Bij onze vriend Tony zijn de tafels gedekt, dat is alvast een pluspunt. De man heeft zelfs een investering gedaan door een container leisteen te laten verzagen als onderlegger. Toch wordt Tony’s tent ook ontsierd door allerhande elektronica die uit hun natuurlijke biotoop zijn geplukt. Hoe verklaar je anders de grote ijskist met ‘vers’ schepijs die nog zoveel jaar in een ijsbar had moeten staan, of nog erger, de schijnbaar ondertussen obligatoir geworden flatscreen die voor bewegend beeld moet zorgen tijdens het eten. Als je date toch niet de spetter blijkt die je in gedachte had, kun je nog steeds even opkijken van je disgenoot en het weer checken, lachen met een soort van Funnymals of alvast inspiratie opdoen voor de feestdagen op een of ander shopkanaal. Wij hadden minder geluk: in beeld kwamen alleen enkele uitgeprocedeerde ziekenhuispatiënten met allerhande exotische ziektes die je spijsvertering op hol brengen tijdens een gezellig etentje.

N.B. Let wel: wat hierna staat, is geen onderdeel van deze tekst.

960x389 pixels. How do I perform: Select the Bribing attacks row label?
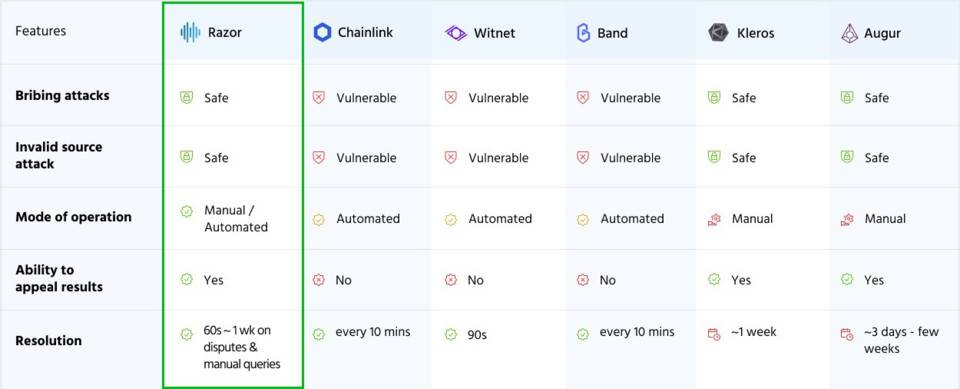[62, 96]

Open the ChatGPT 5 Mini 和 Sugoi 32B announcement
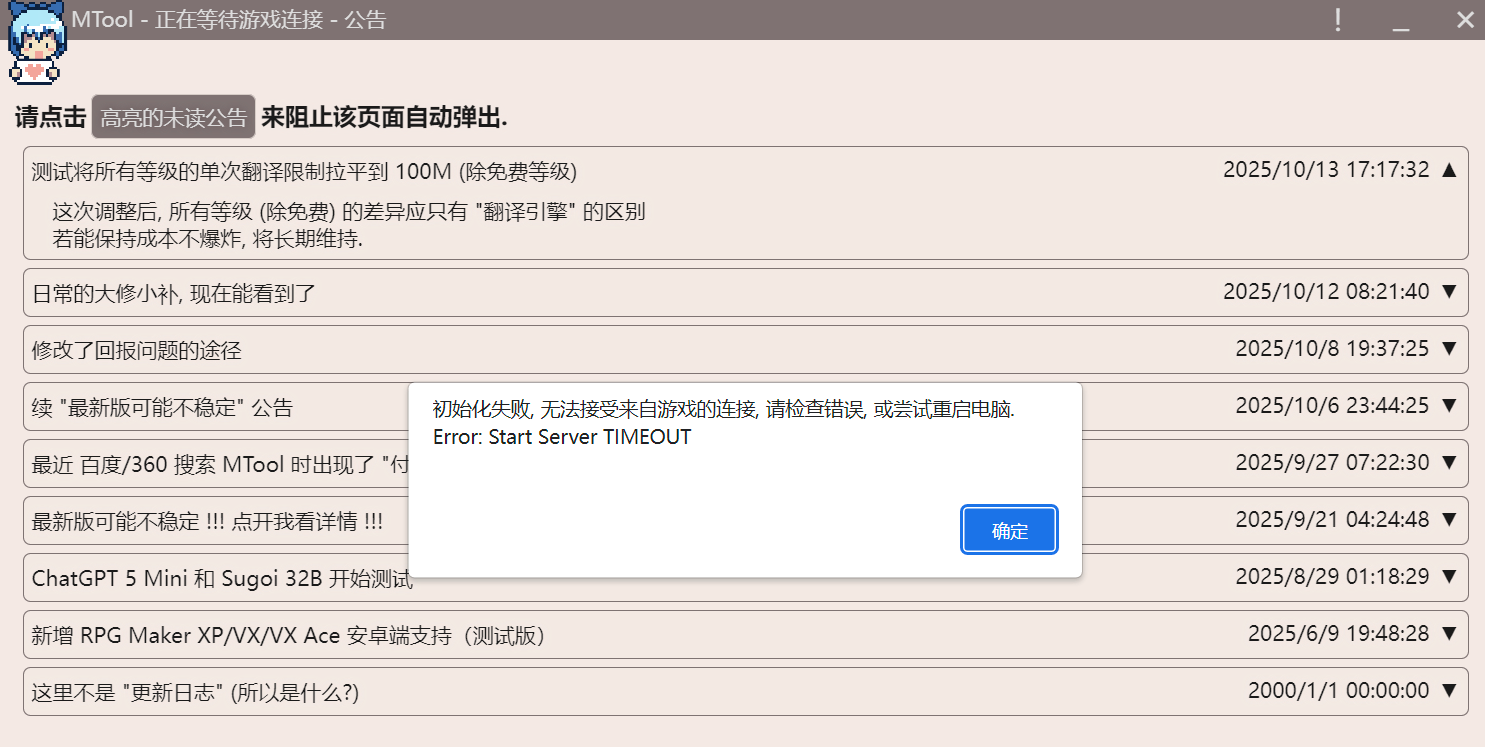(222, 578)
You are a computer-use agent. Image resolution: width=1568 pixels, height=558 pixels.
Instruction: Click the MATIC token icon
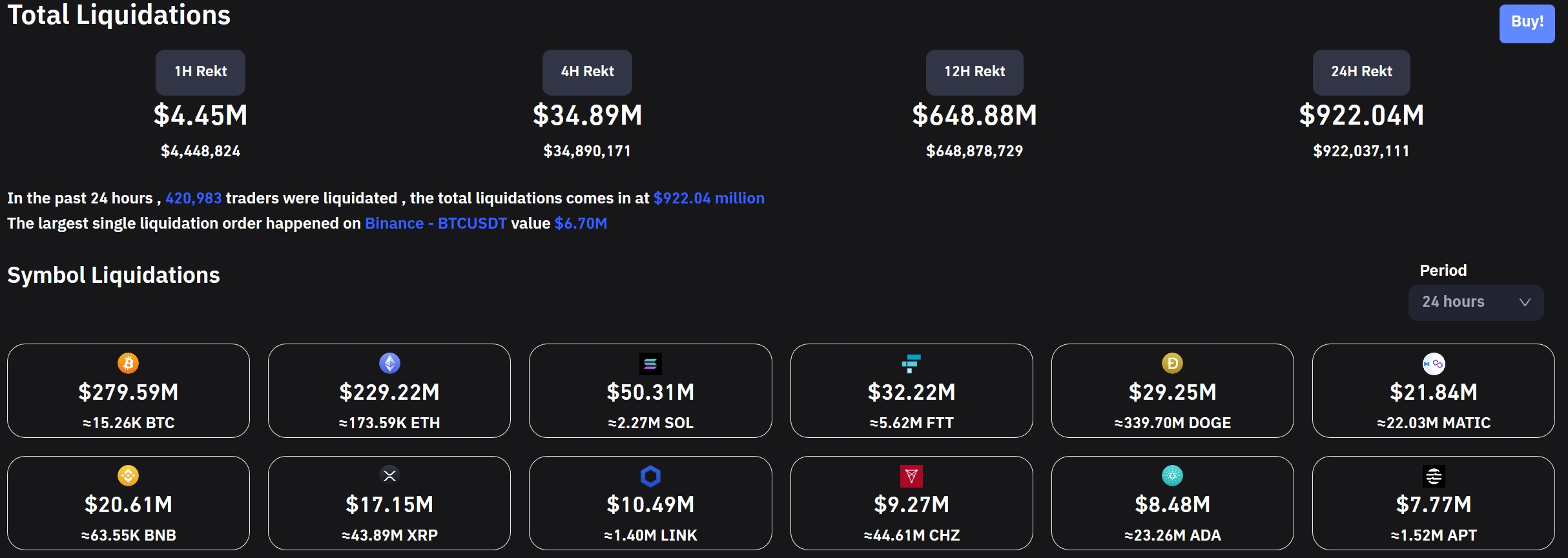(1433, 364)
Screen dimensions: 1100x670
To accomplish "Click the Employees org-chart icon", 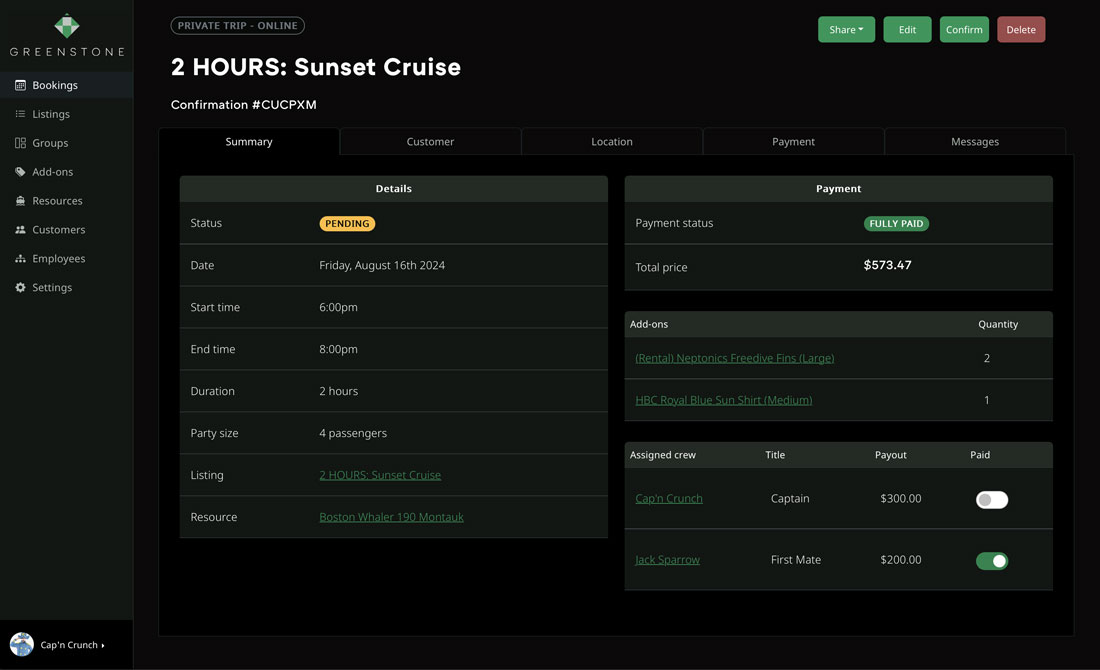I will coord(21,259).
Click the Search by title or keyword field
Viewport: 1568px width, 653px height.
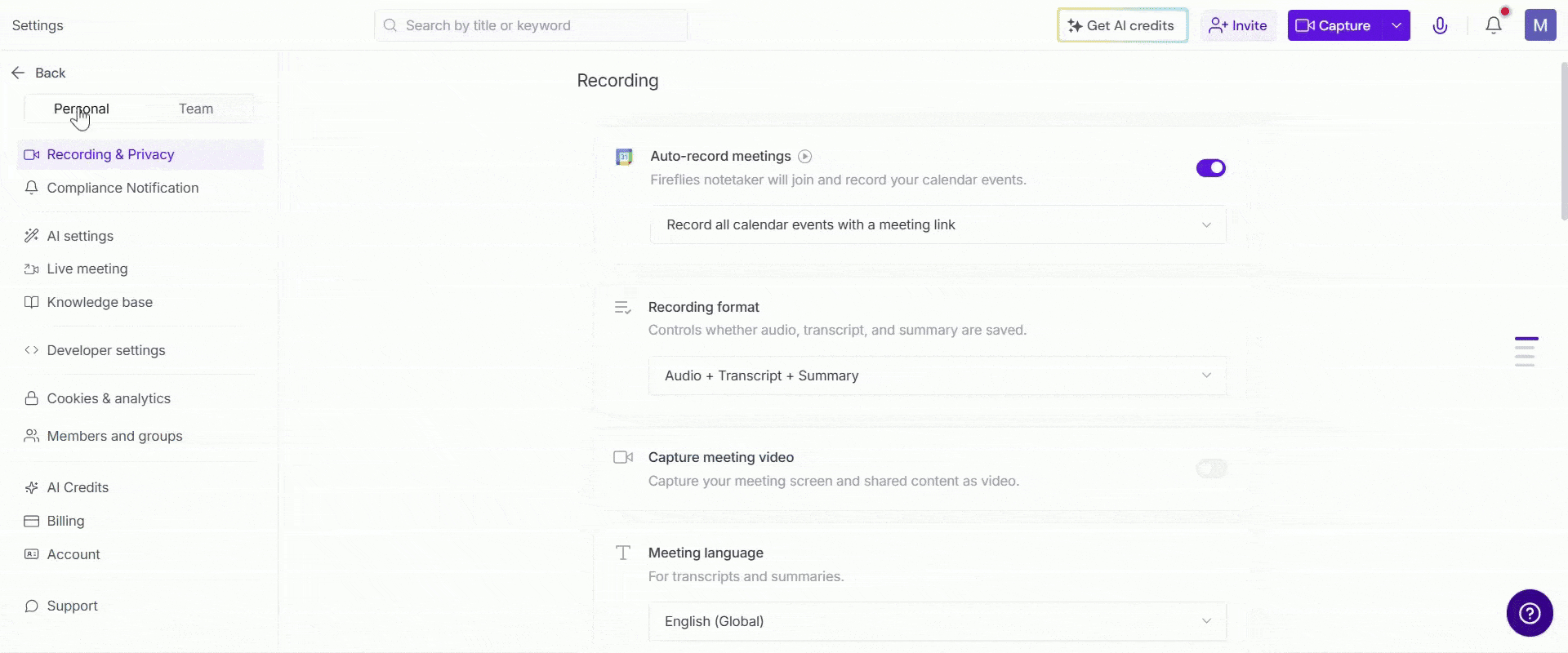tap(539, 25)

Dat heeft zo’n zaak toch niet nodig. Het eten is er immers best ok: de grote gevarieerde pizza’s en de tagliatelle met zeevruchten vallen zeker in de smaak. Met een beetje begeleiding zou dit een topzaak in zijn genre kunnen worden.
Wanneer we opnieuw de gite binnenkomen, mept de Febrèze ons wakker. Overal staan er luchtverfrissers, maar geen enkele helpt de wereld er echt op vooruit. Meer dan de onderliggende duffe geuren maskeren doet zo’n product niet en wat je er van geurtje voor in de plaats krijgt, is zo dominant aanwezig dat je gerust mag spreken van een overdosis Febrèze. De geurbakjes die we kunnen uitzetten, zetten we uit, de andere zetten we buiten. We zijn ons bewust van de mogelijke impact op de lokale fauna en krijgen door de geuren visioenen van duizenden flamingo’s die de andere kant van de Middellandse Zee opzoeken, paarden die op hol slaan en stieren die uit hun omheining willen beuken.
Afsluiten doen we op het terras. Het is nog steeds 20 graden. De zwoele zeewind nemen we erbij.